Things to do »
A - In the abstract on first-line chemotherapy for germ cell tumors below, rewrite the paragraph beginning "We collated data from four high-volume referral centers" as a bulleted list that keeps its main facts.
B - Put this sentence from the germ cell tumor abstract below into Spanish: "We aimed to address this gap by pooling data from four high-volume referral centers."
C - Carry on the abstract about first-line chemotherapy for germ cell tumors below, starting after its last sentence.

Reading passage »

****************************************

Abstract 701P
Background
Four cycles of bleomycin, etoposide, cisplatin (BEPx4) or etoposide, ifosfamide, cisplatin (VIPx4), are the standard 1L treatments for Stage IIIB/IIIC NSGCTs. Limited data exists comparing outcomes between BEPx4 and VIPx4 in pts who subsequently received HDCT. We aimed to address this gap by pooling data from four high-volume referral centers.
Methods
We collated data from four high-volume referral centers. We included adult pts diagnosed with NSGCTs who underwent either BEPx4 or VIPx4 as 1L chemotherapy followed by HDCT for recurrent NSGCT between January 1, 2010, and January 1, 2024. Differences among pts groups were assessed using the Fisher's exact test for qualitative variables and the Wilcoxon rank-sum test for quantitative variables. Relapse-free survival (RFS) and overall survival (OS) were estimated using the Kaplan-Meier method and compared using the log-rank test.

****************************************

Information provided »
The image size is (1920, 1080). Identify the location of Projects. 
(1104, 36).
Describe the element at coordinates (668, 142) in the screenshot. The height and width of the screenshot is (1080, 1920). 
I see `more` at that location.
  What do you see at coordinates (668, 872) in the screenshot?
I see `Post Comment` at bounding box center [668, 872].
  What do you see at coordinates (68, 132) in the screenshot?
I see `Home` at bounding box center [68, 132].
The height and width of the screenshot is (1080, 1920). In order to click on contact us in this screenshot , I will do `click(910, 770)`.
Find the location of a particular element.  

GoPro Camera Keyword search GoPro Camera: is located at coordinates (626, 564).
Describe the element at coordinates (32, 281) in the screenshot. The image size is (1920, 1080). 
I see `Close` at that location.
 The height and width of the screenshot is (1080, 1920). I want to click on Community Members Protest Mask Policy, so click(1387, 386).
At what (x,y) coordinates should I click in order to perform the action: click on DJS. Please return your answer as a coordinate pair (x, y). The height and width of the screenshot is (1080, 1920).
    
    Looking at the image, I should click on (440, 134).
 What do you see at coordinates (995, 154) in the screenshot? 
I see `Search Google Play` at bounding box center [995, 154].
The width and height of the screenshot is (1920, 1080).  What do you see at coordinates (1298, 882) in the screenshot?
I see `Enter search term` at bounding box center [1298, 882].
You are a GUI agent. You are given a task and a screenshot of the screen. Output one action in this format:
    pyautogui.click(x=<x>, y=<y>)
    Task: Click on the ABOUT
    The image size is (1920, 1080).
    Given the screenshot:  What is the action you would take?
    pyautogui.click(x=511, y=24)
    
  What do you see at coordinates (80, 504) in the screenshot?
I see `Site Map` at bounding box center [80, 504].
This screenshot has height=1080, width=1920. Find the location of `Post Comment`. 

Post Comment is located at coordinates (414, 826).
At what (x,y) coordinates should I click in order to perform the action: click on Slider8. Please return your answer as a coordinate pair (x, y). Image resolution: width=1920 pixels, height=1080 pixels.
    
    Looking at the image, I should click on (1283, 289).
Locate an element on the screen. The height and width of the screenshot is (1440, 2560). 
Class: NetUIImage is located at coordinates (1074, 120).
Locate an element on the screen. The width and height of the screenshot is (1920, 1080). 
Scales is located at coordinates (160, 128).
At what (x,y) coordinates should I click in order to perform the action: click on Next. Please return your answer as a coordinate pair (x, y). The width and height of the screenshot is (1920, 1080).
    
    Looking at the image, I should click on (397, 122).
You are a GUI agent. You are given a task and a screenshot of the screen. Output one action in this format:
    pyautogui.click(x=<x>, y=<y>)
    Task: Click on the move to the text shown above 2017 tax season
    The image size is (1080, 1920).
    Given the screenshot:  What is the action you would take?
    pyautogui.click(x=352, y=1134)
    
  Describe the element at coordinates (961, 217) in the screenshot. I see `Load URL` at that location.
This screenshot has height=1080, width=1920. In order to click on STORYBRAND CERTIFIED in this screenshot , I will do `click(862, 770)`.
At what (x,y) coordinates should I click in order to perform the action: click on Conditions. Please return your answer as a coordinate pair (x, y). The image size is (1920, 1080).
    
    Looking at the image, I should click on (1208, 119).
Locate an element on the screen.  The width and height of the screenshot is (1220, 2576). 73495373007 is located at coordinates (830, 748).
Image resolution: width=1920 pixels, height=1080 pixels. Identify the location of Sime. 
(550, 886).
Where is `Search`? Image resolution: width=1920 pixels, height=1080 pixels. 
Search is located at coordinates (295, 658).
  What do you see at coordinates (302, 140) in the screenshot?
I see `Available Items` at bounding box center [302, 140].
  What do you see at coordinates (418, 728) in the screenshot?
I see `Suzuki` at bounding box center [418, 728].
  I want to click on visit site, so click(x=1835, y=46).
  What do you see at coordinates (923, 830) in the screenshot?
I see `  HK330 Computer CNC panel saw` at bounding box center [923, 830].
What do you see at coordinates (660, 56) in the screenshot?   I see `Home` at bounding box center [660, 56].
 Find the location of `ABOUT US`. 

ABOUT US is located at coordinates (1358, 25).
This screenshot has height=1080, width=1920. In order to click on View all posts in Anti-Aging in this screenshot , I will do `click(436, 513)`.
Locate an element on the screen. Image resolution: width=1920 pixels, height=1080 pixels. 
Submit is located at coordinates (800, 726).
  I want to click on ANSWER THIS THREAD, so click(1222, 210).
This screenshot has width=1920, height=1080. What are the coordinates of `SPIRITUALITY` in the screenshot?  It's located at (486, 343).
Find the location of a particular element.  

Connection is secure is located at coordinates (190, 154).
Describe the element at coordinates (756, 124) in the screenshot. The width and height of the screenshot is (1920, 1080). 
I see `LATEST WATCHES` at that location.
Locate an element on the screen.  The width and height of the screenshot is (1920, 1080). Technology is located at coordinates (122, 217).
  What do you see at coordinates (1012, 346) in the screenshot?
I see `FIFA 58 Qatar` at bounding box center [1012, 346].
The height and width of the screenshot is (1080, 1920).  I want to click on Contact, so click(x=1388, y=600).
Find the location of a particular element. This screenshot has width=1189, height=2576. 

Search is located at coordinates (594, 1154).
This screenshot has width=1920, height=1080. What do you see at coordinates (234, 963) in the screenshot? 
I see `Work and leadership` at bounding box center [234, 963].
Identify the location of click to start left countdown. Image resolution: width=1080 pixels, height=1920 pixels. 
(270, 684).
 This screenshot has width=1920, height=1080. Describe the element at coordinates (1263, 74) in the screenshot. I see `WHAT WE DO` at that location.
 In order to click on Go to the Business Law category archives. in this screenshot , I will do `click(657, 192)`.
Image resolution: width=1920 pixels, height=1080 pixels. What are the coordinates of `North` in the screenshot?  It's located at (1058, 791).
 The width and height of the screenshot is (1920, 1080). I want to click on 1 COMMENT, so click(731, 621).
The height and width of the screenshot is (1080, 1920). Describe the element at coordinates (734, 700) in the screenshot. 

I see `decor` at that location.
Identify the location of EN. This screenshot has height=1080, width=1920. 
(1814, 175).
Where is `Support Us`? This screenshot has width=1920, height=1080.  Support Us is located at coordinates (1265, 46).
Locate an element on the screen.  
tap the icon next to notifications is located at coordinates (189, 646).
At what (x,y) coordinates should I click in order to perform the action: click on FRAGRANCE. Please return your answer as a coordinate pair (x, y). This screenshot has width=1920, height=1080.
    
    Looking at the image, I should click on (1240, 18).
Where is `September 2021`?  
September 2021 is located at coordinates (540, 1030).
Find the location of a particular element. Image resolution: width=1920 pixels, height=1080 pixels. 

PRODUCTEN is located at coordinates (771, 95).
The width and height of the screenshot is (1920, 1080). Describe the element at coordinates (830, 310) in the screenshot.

****************************************

Set of answers »
A -
- Data came from four high-volume referral centers.
- Included: adult pts with NSGCTs who received BEPx4 or VIPx4 as 1L chemotherapy, followed by HDCT for recurrent NSGCT, between January 1, 2010, and January 1, 2024.
- Group differences were assessed with Fisher's exact test for qualitative variables and the Wilcoxon rank-sum test for quantitative variables.
- Relapse-free survival (RFS) and overall survival (OS) were estimated by the Kaplan-Meier method and compared with the log-rank test.

B - Nuestro objetivo fue cubrir esta laguna combinando datos de cuatro centros de referencia de alto volumen.

C -
Results
58 pts across four institutions met the specified criteria. Of these, 37 (63.8%) pts received BEPx4, and 21 (36.2%) pts received VIPx4 as the 1L chemotherapy. Median age at diagnosis was 27 years (range, 18-51), and 38 (65.5%) pts identified themselves as white. 7 (12.1%) pts had Stage IIIB, 45 (77.6%) had Stage IIIC, and 6 (10.3%) were unstageable. 33 (56.9%) pts underwent HDCT following recurrence after 1L chemotherapy, and 18 (31.0%) received HDCT in the 3rd-line. The median follow-up time after the 1L chemotherapy was 44.3 months. Median RFS following 1L chemotherapy was 23.0 and 24.9 months among pts who received BEPx4 and VIPx4, respectively (HR= 0.84, 95% CI [0.40, 1.75], P=0.637). Median OS following 1L BEPx4 and VIPx4 were 114.6 and 57.7 months, respectively (HR=0.52, 95% CI [0.20, 1.32], P=0.170). Post-transplant relapse rate among pts who received HDCT in the 2nd and 3rd line was 58% and 56% (P=0.99).
Conclusions
In this multicenter comparison of 1L chemotherapy regimens in pts with NSGCT necessitating HDCT due to recurrence, no significant disparities in RFS and OS emerged between BEPx4 and VIPx4. These results underscore the importance of considering factors beyond efficacy, such as regimen safety and toxicity, in selecting 1L chemotherapy.
Clinical trial identification
Editorial acknowledgement
Legal entity responsible for the study
Alexander Chehrazi-Raffle.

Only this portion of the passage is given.